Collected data
== == ==

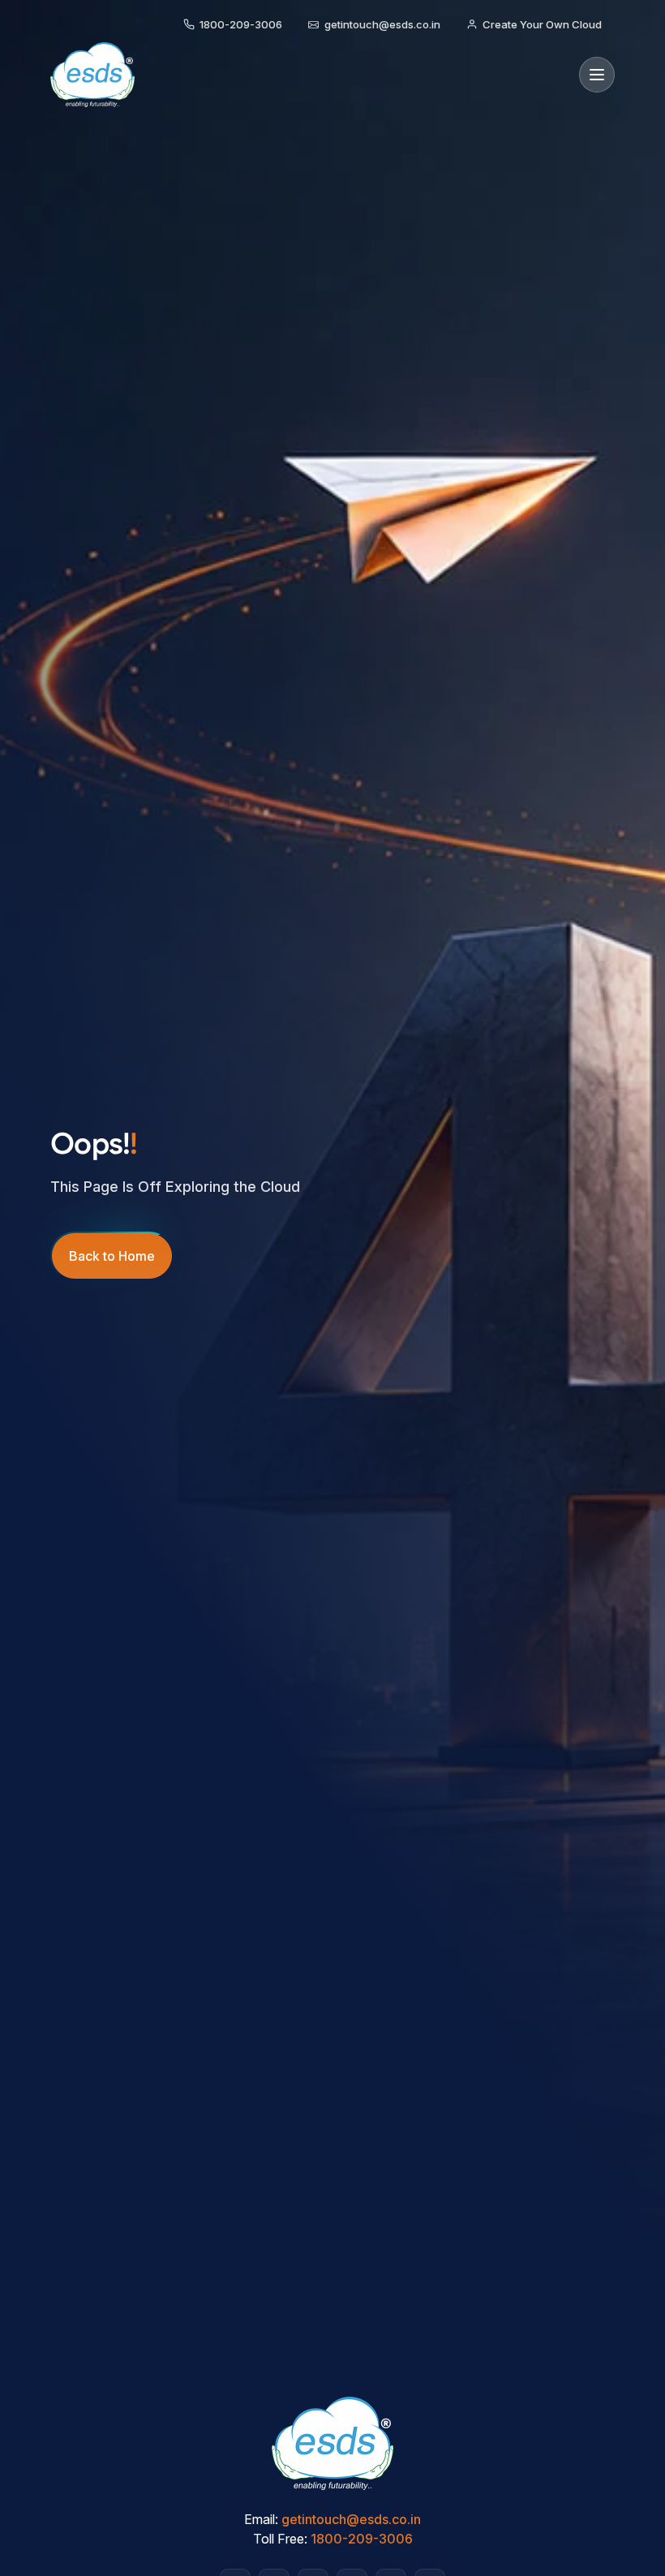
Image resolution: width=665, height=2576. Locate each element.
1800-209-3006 (362, 2539)
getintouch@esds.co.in (351, 2519)
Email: (261, 2519)
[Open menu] (597, 74)
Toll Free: (280, 2539)
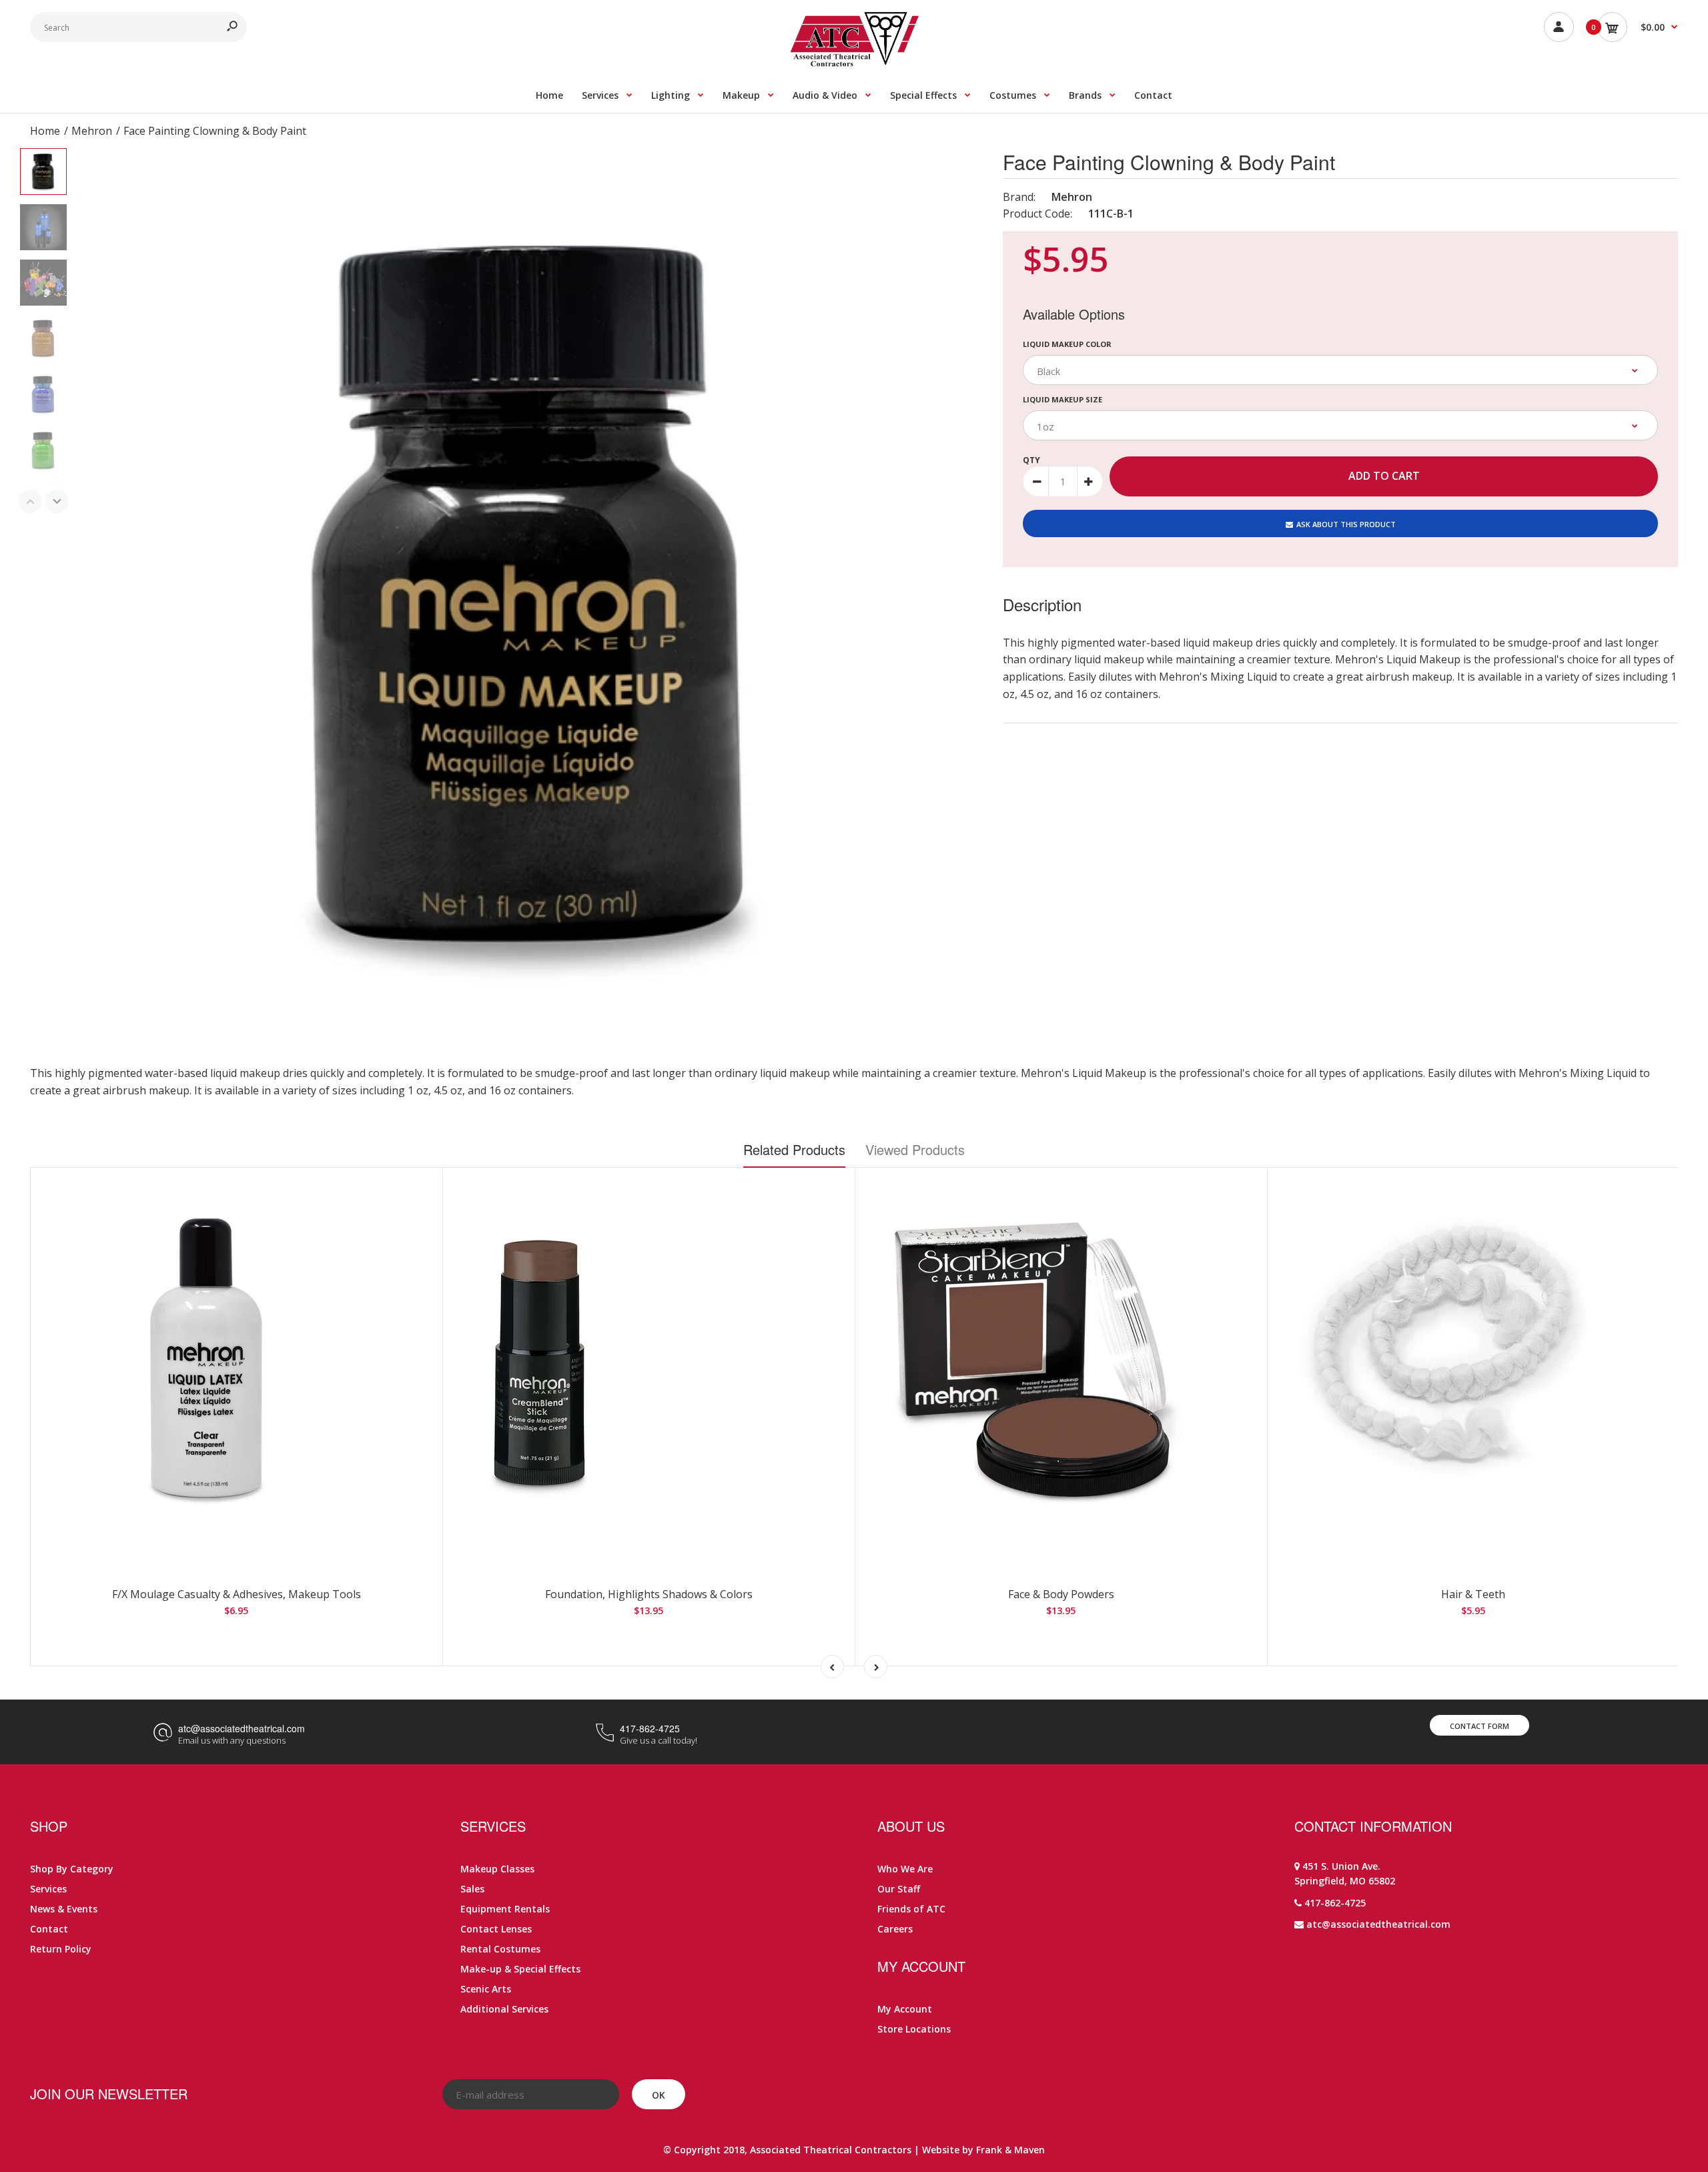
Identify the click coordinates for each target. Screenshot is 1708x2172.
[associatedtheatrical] (854, 62)
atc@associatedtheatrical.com (241, 1728)
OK (658, 2095)
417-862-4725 (650, 1728)
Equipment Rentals (505, 1908)
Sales (472, 1888)
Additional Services (504, 2009)
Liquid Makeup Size (1062, 399)
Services (48, 1888)
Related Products (794, 1149)
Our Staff (898, 1888)
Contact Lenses (496, 1928)
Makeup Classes (497, 1868)
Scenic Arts (485, 1988)
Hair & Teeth (1473, 1594)
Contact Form (1479, 1726)
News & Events (63, 1908)
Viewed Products (915, 1149)
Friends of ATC (911, 1908)
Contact (49, 1928)
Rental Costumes (500, 1948)
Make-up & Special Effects (520, 1968)
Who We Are (905, 1868)
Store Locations (914, 2029)
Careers (895, 1928)
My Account (904, 2009)
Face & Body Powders (1061, 1594)
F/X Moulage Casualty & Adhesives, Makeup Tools (236, 1594)
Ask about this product (1346, 524)
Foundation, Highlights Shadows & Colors (649, 1594)
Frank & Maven (1010, 2149)
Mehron (1071, 197)
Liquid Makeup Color (1067, 344)
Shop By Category (71, 1868)
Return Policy (60, 1948)
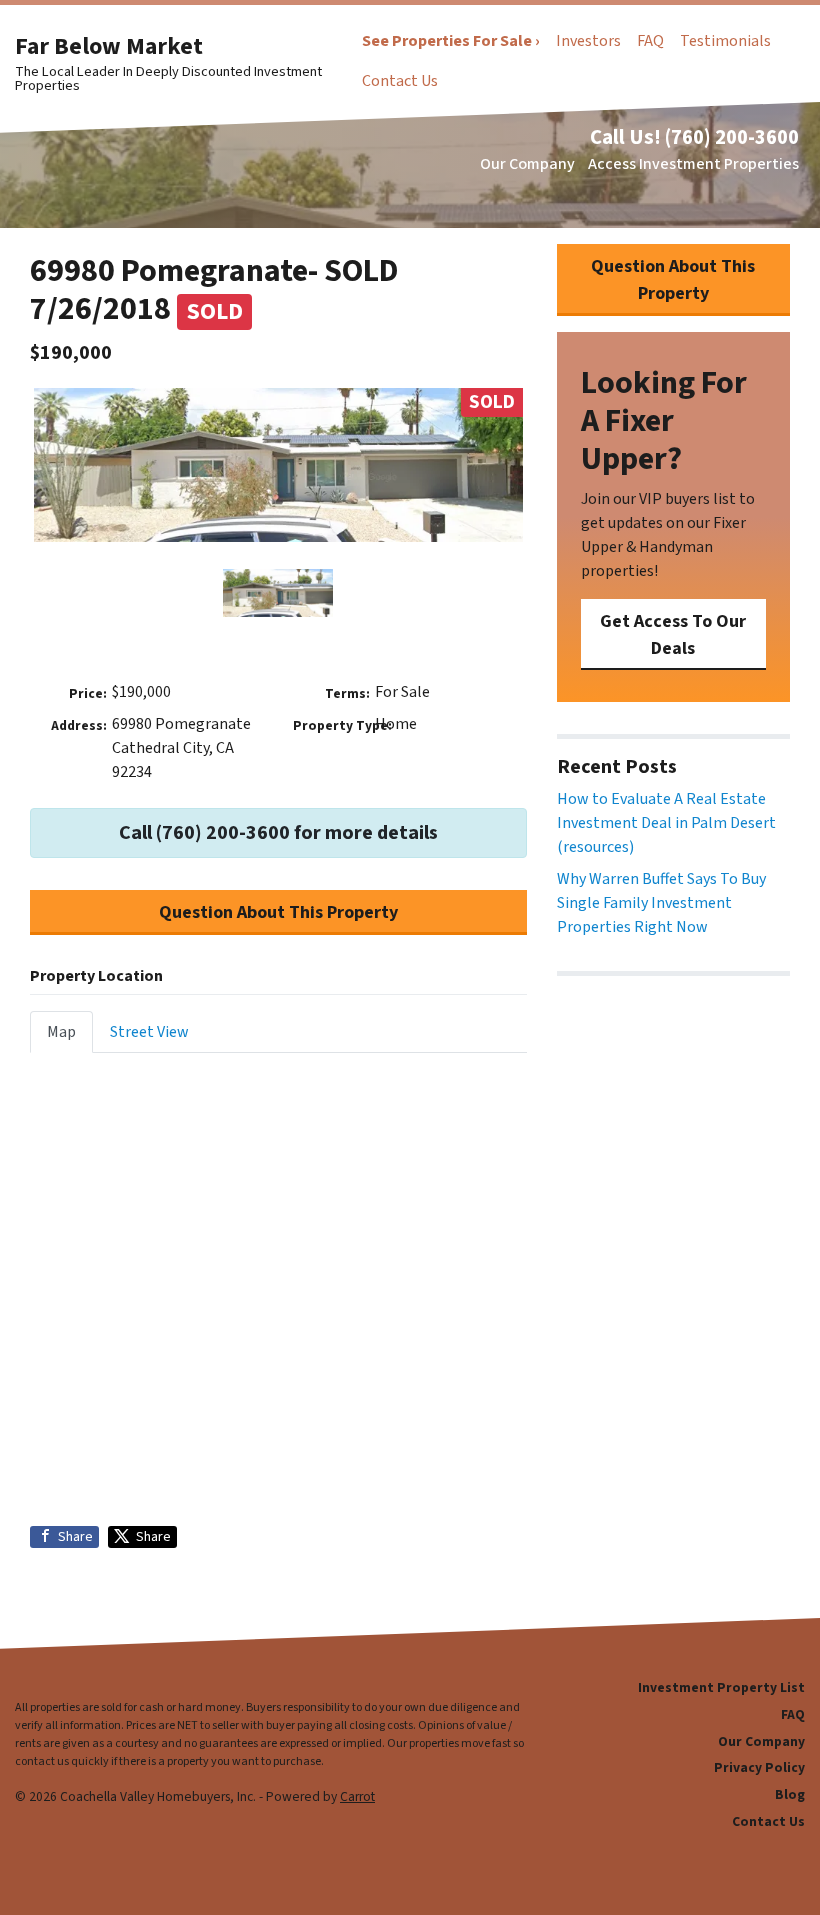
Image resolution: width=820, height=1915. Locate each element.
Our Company (527, 164)
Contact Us (400, 81)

== == ==

**What to produce**
Would you please return all lines of the data that include the word "resolution"?

**Task response**
Image resolution: width=665, height=2576. Locate each element.
Image resolution: width=820, height=1915. Locate each element.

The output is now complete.